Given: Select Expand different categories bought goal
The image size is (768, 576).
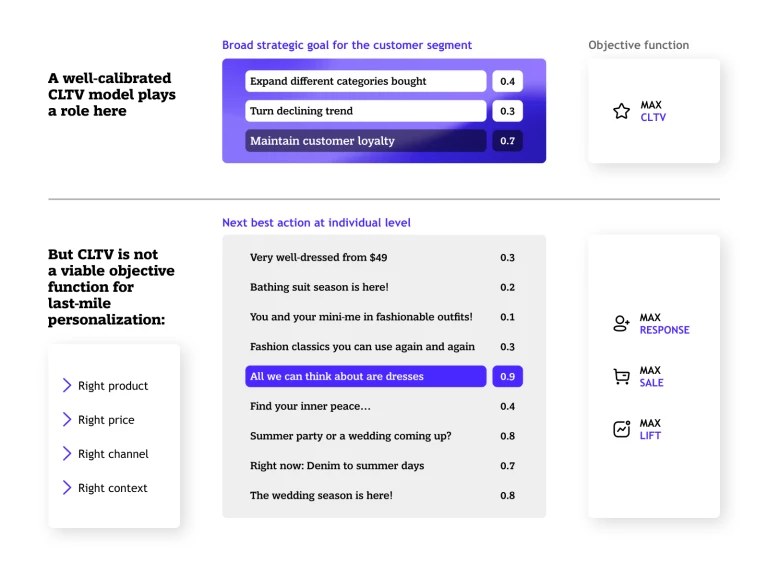Looking at the screenshot, I should coord(365,81).
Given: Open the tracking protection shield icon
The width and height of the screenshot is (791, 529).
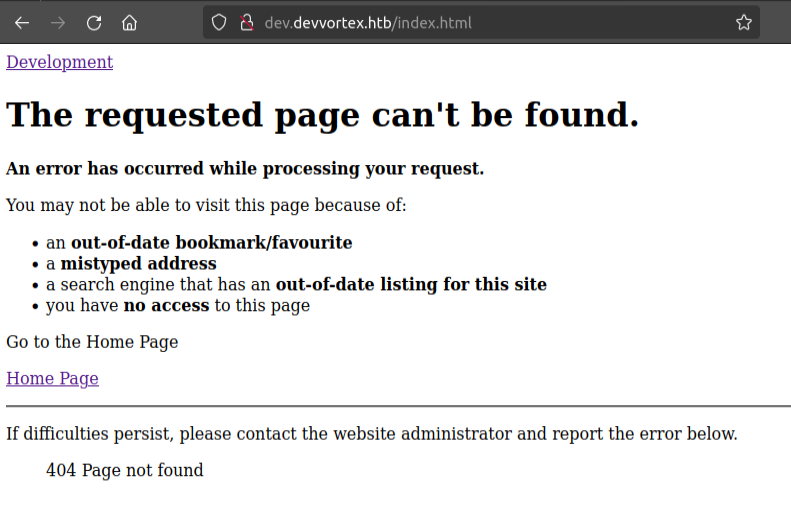Looking at the screenshot, I should tap(219, 22).
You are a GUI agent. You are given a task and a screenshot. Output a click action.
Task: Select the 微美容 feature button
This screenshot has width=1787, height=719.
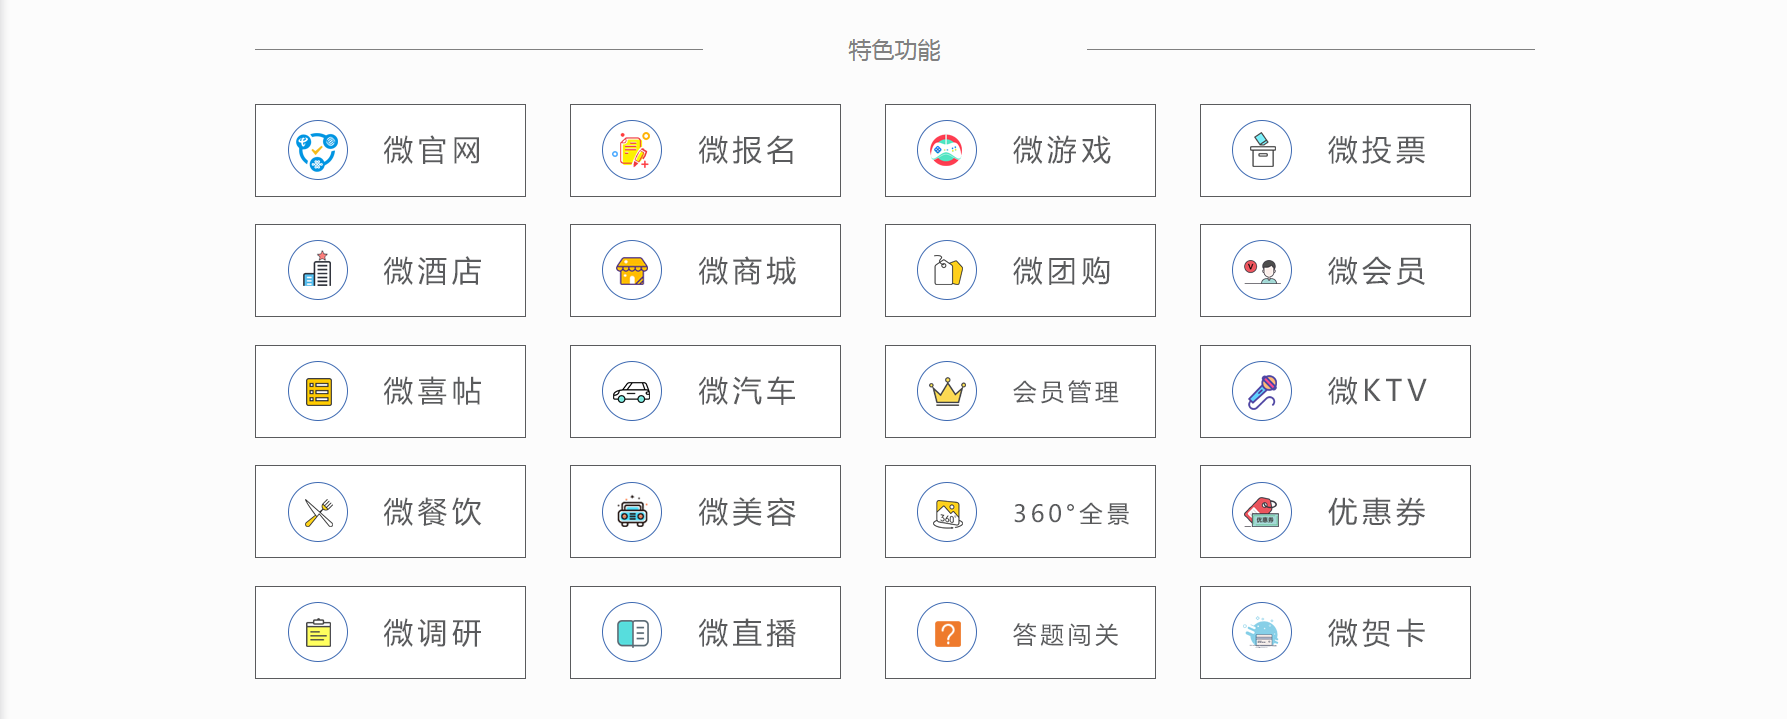click(x=705, y=512)
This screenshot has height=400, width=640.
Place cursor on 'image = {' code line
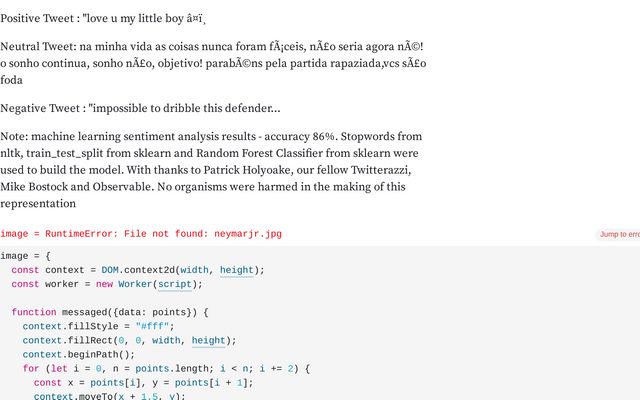[x=25, y=256]
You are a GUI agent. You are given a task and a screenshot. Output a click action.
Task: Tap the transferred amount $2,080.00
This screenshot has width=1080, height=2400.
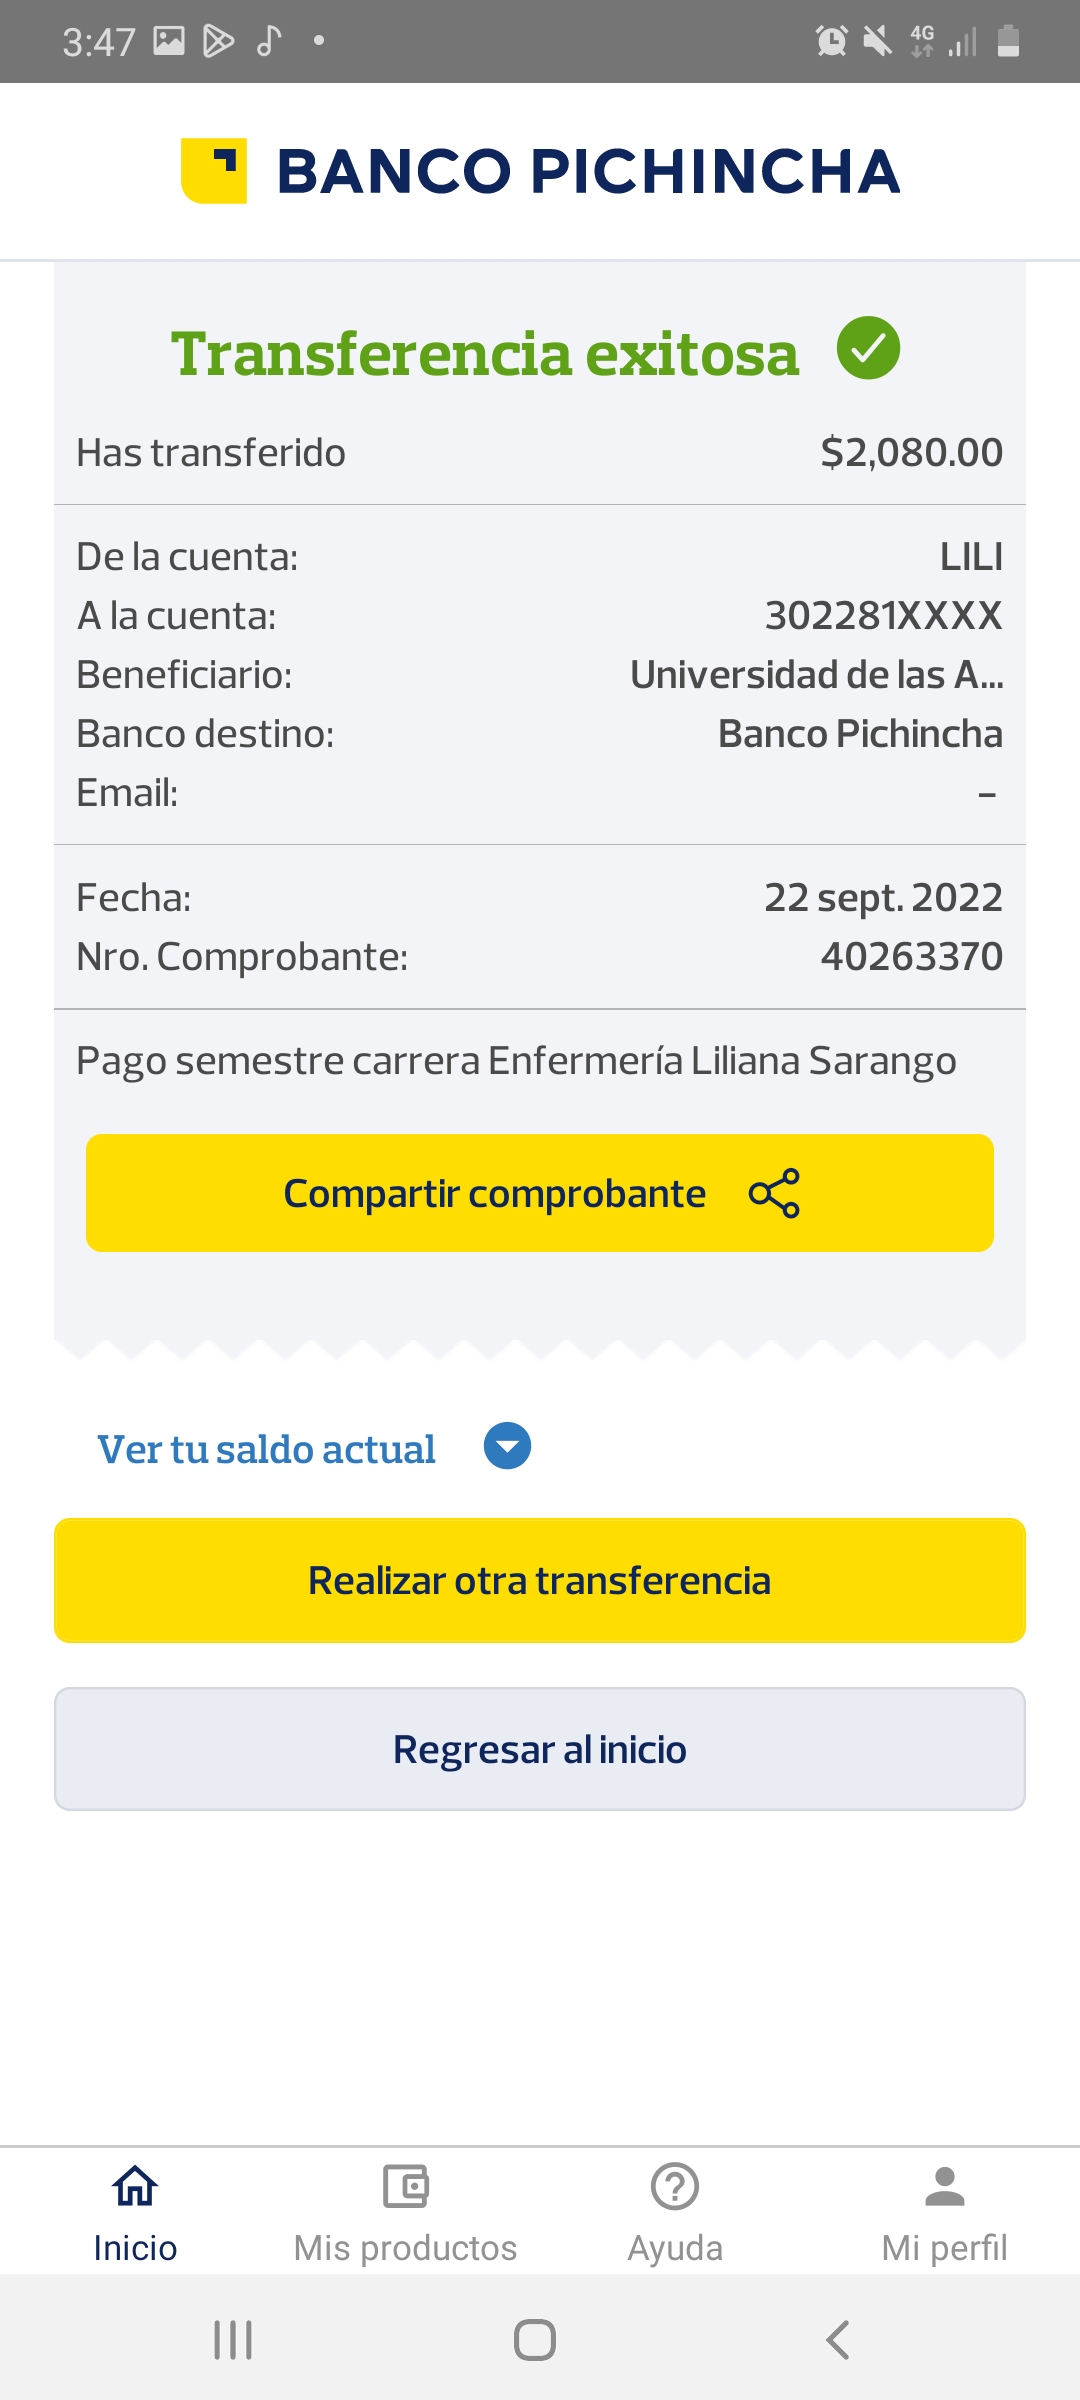pos(911,453)
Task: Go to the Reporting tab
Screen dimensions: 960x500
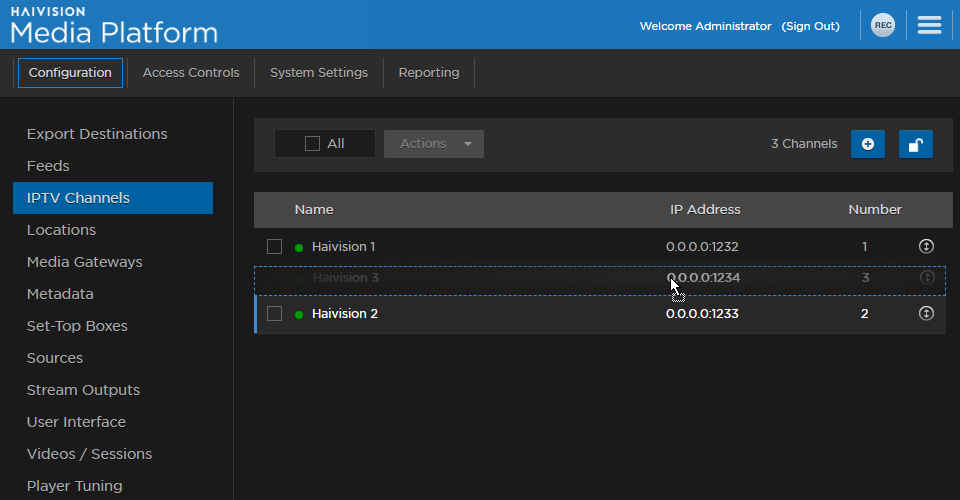Action: tap(429, 73)
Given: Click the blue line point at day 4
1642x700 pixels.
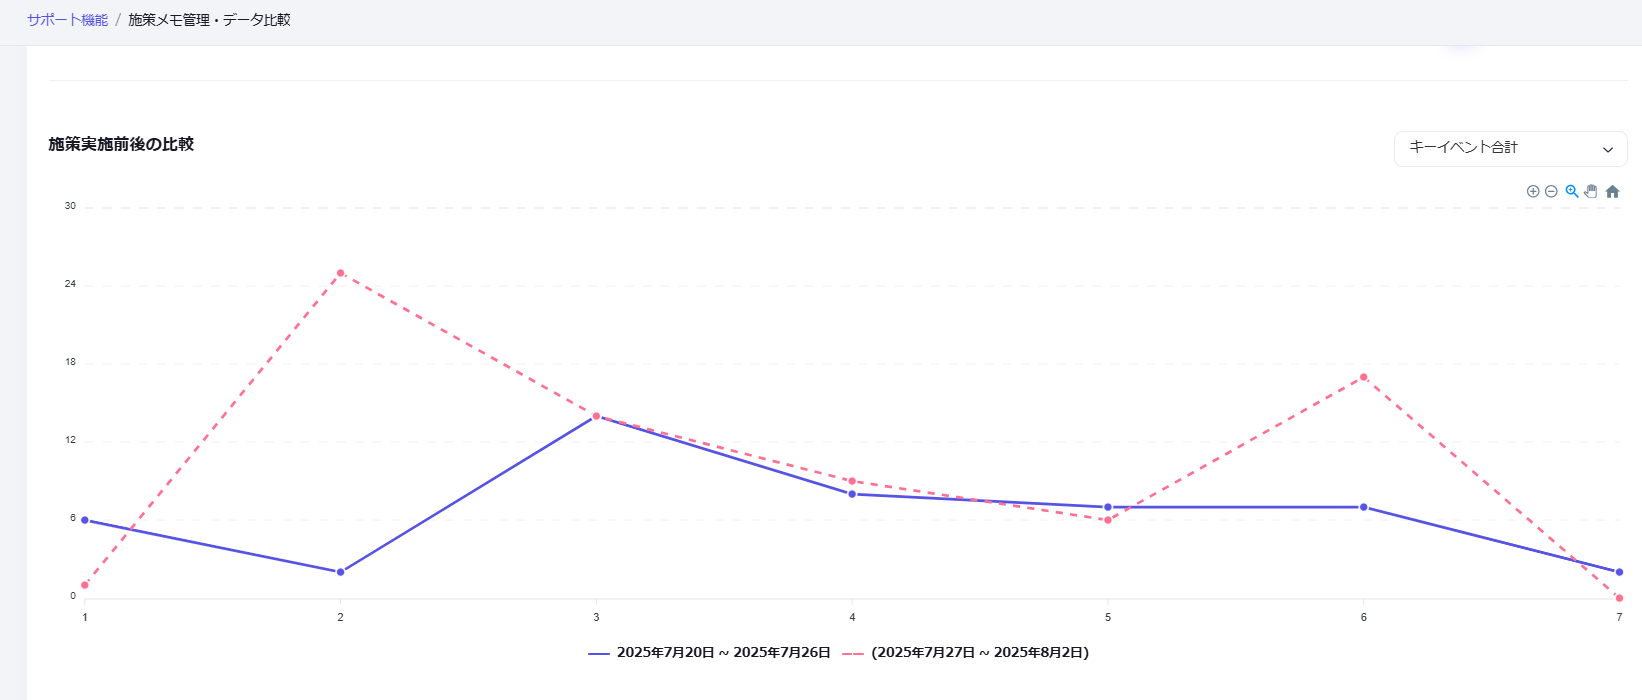Looking at the screenshot, I should tap(852, 494).
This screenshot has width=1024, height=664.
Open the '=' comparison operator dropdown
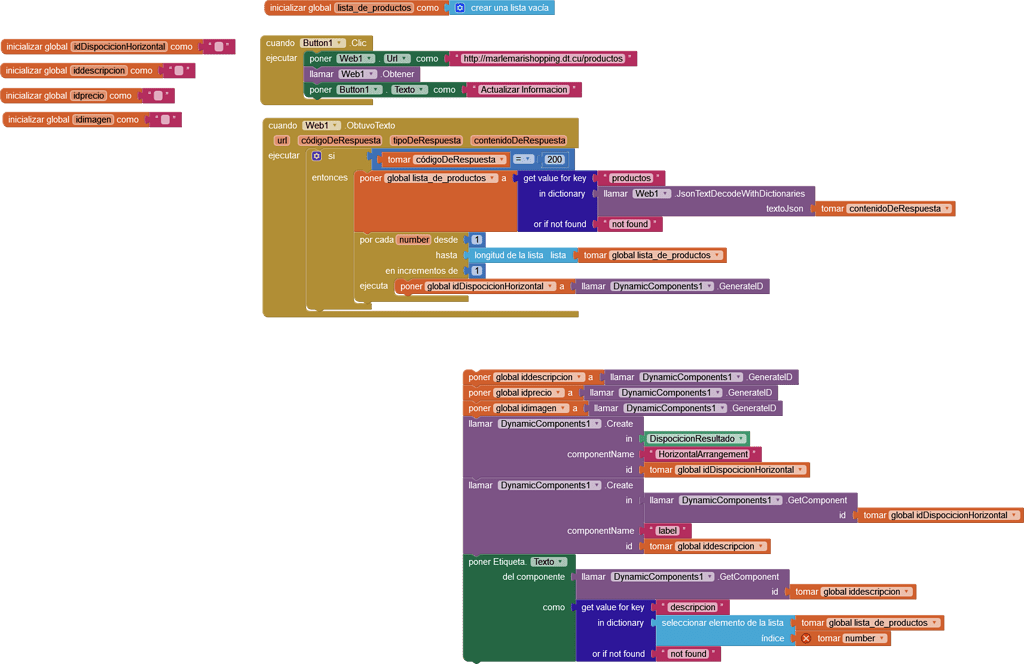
===
● **REQUIREMENT**
The lines above that hold the string "Select" are to be located and copied.

● **SOLUTION FOR THIS EXERCISE**
Given: Select Expand different categories bought goal
Task: Select the 微美容 feature button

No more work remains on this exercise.